** start of Records for this task **

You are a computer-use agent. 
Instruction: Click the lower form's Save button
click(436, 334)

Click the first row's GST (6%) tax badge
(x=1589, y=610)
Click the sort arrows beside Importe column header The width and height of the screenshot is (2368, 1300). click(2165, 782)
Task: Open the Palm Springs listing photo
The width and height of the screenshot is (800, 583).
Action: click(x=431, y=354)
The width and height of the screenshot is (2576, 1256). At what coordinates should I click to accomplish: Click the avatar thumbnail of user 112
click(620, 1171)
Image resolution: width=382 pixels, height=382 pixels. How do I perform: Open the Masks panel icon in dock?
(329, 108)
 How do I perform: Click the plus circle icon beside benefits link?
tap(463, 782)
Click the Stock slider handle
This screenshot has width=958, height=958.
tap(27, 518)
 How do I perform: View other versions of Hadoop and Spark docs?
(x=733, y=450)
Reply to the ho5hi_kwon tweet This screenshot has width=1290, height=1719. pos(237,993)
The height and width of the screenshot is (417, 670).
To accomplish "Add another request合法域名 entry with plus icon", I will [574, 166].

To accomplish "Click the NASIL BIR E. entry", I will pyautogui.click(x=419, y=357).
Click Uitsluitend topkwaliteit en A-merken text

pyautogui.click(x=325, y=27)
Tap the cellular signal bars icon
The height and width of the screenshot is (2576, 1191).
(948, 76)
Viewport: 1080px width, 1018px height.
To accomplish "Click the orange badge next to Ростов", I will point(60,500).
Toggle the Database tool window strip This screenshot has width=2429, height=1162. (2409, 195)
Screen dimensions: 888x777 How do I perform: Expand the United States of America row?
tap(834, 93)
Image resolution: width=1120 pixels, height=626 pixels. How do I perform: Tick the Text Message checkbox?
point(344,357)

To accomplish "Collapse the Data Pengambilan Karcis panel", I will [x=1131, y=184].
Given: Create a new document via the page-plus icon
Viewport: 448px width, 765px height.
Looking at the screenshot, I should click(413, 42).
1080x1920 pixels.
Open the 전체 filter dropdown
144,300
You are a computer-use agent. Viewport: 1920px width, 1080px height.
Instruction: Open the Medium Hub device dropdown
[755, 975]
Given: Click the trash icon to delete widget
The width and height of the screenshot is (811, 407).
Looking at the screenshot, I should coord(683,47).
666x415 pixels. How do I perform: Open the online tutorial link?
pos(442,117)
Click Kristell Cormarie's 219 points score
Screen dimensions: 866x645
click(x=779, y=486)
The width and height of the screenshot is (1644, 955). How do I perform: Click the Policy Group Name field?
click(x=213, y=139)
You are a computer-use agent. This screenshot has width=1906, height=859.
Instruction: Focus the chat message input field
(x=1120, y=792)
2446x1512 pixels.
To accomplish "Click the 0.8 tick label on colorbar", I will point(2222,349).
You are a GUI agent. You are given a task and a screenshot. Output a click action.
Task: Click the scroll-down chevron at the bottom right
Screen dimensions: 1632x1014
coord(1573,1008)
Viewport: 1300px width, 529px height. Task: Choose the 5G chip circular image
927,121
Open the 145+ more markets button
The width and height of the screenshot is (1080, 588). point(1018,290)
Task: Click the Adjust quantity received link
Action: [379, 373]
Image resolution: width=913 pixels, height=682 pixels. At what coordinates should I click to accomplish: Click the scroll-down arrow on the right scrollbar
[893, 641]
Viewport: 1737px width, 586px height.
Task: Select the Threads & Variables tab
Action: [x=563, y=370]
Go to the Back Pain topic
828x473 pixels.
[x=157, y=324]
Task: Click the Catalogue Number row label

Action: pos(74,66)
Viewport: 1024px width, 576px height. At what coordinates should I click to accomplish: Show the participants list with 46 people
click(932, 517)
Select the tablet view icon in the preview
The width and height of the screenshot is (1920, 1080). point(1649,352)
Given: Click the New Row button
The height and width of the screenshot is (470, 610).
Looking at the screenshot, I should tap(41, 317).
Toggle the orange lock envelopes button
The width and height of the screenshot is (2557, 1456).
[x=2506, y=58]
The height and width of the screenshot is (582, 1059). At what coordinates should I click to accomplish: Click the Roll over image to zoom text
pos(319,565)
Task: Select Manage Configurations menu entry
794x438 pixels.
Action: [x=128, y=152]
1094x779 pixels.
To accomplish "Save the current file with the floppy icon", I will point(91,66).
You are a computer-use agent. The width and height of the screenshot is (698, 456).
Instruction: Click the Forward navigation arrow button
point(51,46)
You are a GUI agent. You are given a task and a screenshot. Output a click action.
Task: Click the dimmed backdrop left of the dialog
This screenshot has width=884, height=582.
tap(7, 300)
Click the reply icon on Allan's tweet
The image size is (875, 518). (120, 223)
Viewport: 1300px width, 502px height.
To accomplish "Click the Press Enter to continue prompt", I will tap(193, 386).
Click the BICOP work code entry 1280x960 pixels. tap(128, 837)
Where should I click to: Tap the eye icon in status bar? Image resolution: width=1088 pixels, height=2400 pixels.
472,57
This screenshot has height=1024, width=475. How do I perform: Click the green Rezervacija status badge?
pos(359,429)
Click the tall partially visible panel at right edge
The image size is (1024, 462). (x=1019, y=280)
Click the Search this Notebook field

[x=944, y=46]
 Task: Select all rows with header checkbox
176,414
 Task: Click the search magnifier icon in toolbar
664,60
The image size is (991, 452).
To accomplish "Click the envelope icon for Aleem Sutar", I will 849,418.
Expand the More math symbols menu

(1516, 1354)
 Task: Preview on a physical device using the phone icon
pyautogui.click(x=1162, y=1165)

** end of Records for this task **

Requirement: Swap every "How do I perform" in the data above for "How can I carry out", leaving everything else as it is.

Solution to this task:
You are a computer-use agent. 
Instruction: Click the lower form's Save button
click(436, 334)

Click the first row's GST (6%) tax badge
(x=1589, y=610)
Click the sort arrows beside Importe column header The width and height of the screenshot is (2368, 1300). click(2165, 782)
Task: Open the Palm Springs listing photo
The width and height of the screenshot is (800, 583).
Action: click(x=431, y=354)
The width and height of the screenshot is (2576, 1256). At what coordinates should I click to accomplish: Click the avatar thumbnail of user 112
click(620, 1171)
Image resolution: width=382 pixels, height=382 pixels. How can I carry out: Open the Masks panel icon in dock?
(329, 108)
 How can I carry out: Click the plus circle icon beside benefits link?
tap(463, 782)
Click the Stock slider handle
This screenshot has width=958, height=958.
tap(27, 518)
 How can I carry out: View other versions of Hadoop and Spark docs?
(x=733, y=450)
Reply to the ho5hi_kwon tweet This screenshot has width=1290, height=1719. pos(237,993)
The height and width of the screenshot is (417, 670).
To accomplish "Add another request合法域名 entry with plus icon", I will [574, 166].

To accomplish "Click the NASIL BIR E. entry", I will pyautogui.click(x=419, y=357).
Click Uitsluitend topkwaliteit en A-merken text

pyautogui.click(x=325, y=27)
Tap the cellular signal bars icon
The height and width of the screenshot is (2576, 1191).
(948, 76)
Viewport: 1080px width, 1018px height.
To accomplish "Click the orange badge next to Ростов", I will point(60,500).
Toggle the Database tool window strip This screenshot has width=2429, height=1162. (2409, 195)
Screen dimensions: 888x777 How can I carry out: Expand the United States of America row?
tap(834, 93)
Image resolution: width=1120 pixels, height=626 pixels. How can I carry out: Tick the Text Message checkbox?
point(344,357)

To accomplish "Collapse the Data Pengambilan Karcis panel", I will [x=1131, y=184].
Given: Create a new document via the page-plus icon
Viewport: 448px width, 765px height.
Looking at the screenshot, I should click(413, 42).
1080x1920 pixels.
Open the 전체 filter dropdown
144,300
You are a computer-use agent. Viewport: 1920px width, 1080px height.
Instruction: Open the Medium Hub device dropdown
[755, 975]
Given: Click the trash icon to delete widget
The width and height of the screenshot is (811, 407).
Looking at the screenshot, I should coord(683,47).
666x415 pixels. How can I carry out: Open the online tutorial link?
pos(442,117)
Click Kristell Cormarie's 219 points score
Screen dimensions: 866x645
click(x=779, y=486)
The width and height of the screenshot is (1644, 955). How can I carry out: Click the Policy Group Name field?
click(x=213, y=139)
You are a computer-use agent. This screenshot has width=1906, height=859.
Instruction: Focus the chat message input field
(x=1120, y=792)
2446x1512 pixels.
To accomplish "Click the 0.8 tick label on colorbar", I will point(2222,349).
You are a GUI agent. You are given a task and a screenshot. Output a click action.
Task: Click the scroll-down chevron at the bottom right
Screen dimensions: 1632x1014
coord(1573,1008)
Viewport: 1300px width, 529px height. Task: Choose the 5G chip circular image
927,121
Open the 145+ more markets button
The width and height of the screenshot is (1080, 588). point(1018,290)
Task: Click the Adjust quantity received link
Action: [379, 373]
Image resolution: width=913 pixels, height=682 pixels. At what coordinates should I click to accomplish: Click the scroll-down arrow on the right scrollbar
[893, 641]
Viewport: 1737px width, 586px height.
Task: Select the Threads & Variables tab
Action: [x=563, y=370]
Go to the Back Pain topic
828x473 pixels.
[x=157, y=324]
Task: Click the Catalogue Number row label

Action: pos(74,66)
Viewport: 1024px width, 576px height. At what coordinates should I click to accomplish: Show the participants list with 46 people
click(932, 517)
Select the tablet view icon in the preview
The width and height of the screenshot is (1920, 1080). point(1649,352)
Given: Click the New Row button
The height and width of the screenshot is (470, 610).
Looking at the screenshot, I should tap(41, 317).
Toggle the orange lock envelopes button
The width and height of the screenshot is (2557, 1456).
[x=2506, y=58]
The height and width of the screenshot is (582, 1059). At what coordinates should I click to accomplish: Click the Roll over image to zoom text
pos(319,565)
Task: Select Manage Configurations menu entry
794x438 pixels.
Action: [x=128, y=152]
1094x779 pixels.
To accomplish "Save the current file with the floppy icon", I will point(91,66).
You are a computer-use agent. The width and height of the screenshot is (698, 456).
Instruction: Click the Forward navigation arrow button
point(51,46)
You are a GUI agent. You are given a task and a screenshot. Output a click action.
Task: Click the dimmed backdrop left of the dialog
This screenshot has width=884, height=582.
tap(7, 300)
Click the reply icon on Allan's tweet
The image size is (875, 518). (120, 223)
Viewport: 1300px width, 502px height.
To accomplish "Click the Press Enter to continue prompt", I will tap(193, 386).
Click the BICOP work code entry 1280x960 pixels. tap(128, 837)
Where should I click to: Tap the eye icon in status bar? Image resolution: width=1088 pixels, height=2400 pixels.
472,57
This screenshot has height=1024, width=475. How can I carry out: Click the green Rezervacija status badge?
pos(359,429)
Click the tall partially visible panel at right edge
The image size is (1024, 462). (x=1019, y=280)
Click the Search this Notebook field

[x=944, y=46]
 Task: Select all rows with header checkbox
176,414
 Task: Click the search magnifier icon in toolbar
664,60
The image size is (991, 452).
To accomplish "Click the envelope icon for Aleem Sutar", I will 849,418.
Expand the More math symbols menu

(1516, 1354)
 Task: Preview on a physical device using the phone icon
pyautogui.click(x=1162, y=1165)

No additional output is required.